TAMPA — Unlike typical mealtimes, Sharyna Black sat leisurely savoring every bite of the delectable dinner with her sons, 1-year-old Xavier and his 6-year-old big brother, Isaiah.
Without having to lift a finger, she and her youngsters were each served tableside with a plate of hot turkey, complete with all the fixings and their choice of desserts.
“It’s very nice,” she said. “I didn’t expect to get so much attention.”
But that was the primary purpose behind the pre-Thanksgiving sit-down dinner affair at the University Area Community Center in which more than 1,000 people from nearby low-income neighborhoods gathered to break bread and usher in the holiday season.
Former Tampa Bay Buccaneer Linebacker Ryan Nece — founder of the Ryan Nece Foundation that for six consecutive years has hosted the Power of Thanksgiving Celebration — was on hand to greet and serve guests in tandem with a team of more than 150 volunteers. Outfitted in T-shirts that read, “The Power of Giving,” most were high school students engaged in the foundation’s student service program.

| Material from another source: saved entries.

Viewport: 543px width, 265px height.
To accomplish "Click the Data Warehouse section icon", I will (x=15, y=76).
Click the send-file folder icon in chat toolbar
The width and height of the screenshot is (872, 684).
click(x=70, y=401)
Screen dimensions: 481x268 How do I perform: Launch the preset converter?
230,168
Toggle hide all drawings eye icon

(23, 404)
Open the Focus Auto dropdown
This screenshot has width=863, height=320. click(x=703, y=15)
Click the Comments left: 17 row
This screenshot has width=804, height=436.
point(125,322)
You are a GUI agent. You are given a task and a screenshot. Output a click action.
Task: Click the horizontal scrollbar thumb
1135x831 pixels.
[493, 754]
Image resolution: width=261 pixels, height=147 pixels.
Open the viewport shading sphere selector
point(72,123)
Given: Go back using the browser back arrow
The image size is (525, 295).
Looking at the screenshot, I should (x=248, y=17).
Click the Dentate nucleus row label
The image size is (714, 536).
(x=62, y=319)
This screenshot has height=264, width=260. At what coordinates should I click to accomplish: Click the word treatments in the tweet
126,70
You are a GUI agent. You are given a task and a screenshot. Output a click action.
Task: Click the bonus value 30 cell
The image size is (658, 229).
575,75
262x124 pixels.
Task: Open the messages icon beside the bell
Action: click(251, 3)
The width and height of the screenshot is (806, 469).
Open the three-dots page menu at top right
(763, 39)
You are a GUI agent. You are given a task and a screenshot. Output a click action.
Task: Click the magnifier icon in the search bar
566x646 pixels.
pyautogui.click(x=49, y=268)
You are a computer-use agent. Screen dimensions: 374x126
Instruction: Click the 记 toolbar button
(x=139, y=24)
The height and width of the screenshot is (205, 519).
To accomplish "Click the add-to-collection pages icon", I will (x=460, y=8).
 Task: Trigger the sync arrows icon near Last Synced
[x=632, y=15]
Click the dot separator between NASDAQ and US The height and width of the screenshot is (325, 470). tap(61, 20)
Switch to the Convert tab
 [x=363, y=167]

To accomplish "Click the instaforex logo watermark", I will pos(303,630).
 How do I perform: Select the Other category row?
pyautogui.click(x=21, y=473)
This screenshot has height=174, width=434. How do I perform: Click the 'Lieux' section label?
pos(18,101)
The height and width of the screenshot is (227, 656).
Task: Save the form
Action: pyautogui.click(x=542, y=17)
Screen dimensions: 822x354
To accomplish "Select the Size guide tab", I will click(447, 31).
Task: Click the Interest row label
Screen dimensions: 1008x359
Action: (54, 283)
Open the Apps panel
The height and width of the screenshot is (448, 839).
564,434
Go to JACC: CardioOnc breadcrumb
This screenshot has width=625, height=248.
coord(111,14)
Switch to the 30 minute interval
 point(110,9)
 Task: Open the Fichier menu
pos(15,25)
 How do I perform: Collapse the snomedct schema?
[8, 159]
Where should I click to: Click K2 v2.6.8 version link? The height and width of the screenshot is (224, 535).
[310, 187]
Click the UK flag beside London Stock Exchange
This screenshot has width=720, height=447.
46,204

“We’ve all come together to make a difference in people’s lives,” Nece told the gathering of volunteers just prior to the dinner.
Winn-Dixie, Metropolitan Ministries, Feeding America Tampa Bay, TECO Energy, Humana and the University Area Community Development Corporation were among the event’s other contributors.
Miss Florida 2014 Victoria Cowen and Miss Florida’s Outstanding Teen Michaela McLean also mingled with the guests, who were treated to a medley of holiday tunes by local band Phase 5, a free take-home family portrait compliments of Shutterbooth, and a box of fresh produce and frozen meats upon their departure.
Nece expressed his empathy for families struggling to put food on their tables and his joy in being able to provide them with a special Thanksgiving dinner.
“This event is inspiring to me because I get an opportunity to see the goodness in people’s hearts, I get to see people give and I get to see the people smile,” Nece said.
Khylee Jones, the mother of five, was there with three of her children.
“I’m really enjoying it,” said Jones, noting it was the second year they’d attended. “It’s really nice, too, to have a photo keepsake to take home.”
Jeff Friedman, a junior at Hillsborough High, volunteered as a server. It was a first-of-its-kind experience for him.
“I feel bad for people who don’t have anything,” he said.
His serving partner, Heta Patel, a King High sophomore, said while it was her first time helping at this event, she’s supported other projects to assist the needy.
“It’s a nice thing to do and I think that feeling of self-satisfaction is the main reason volunteering is so big,” she said.
Edward Ellsasser, president of Prime Group Insurance in Tampa and vice president of the Ryan Nece Foundation’s board of directors, also was there as a volunteer along with all 20 of his employees and his son, Austin, 13.
“Ryan’s passion for giving back gets me excited and I’m trying to pass that along to my son,” he said. “When you give, it comes back to you.”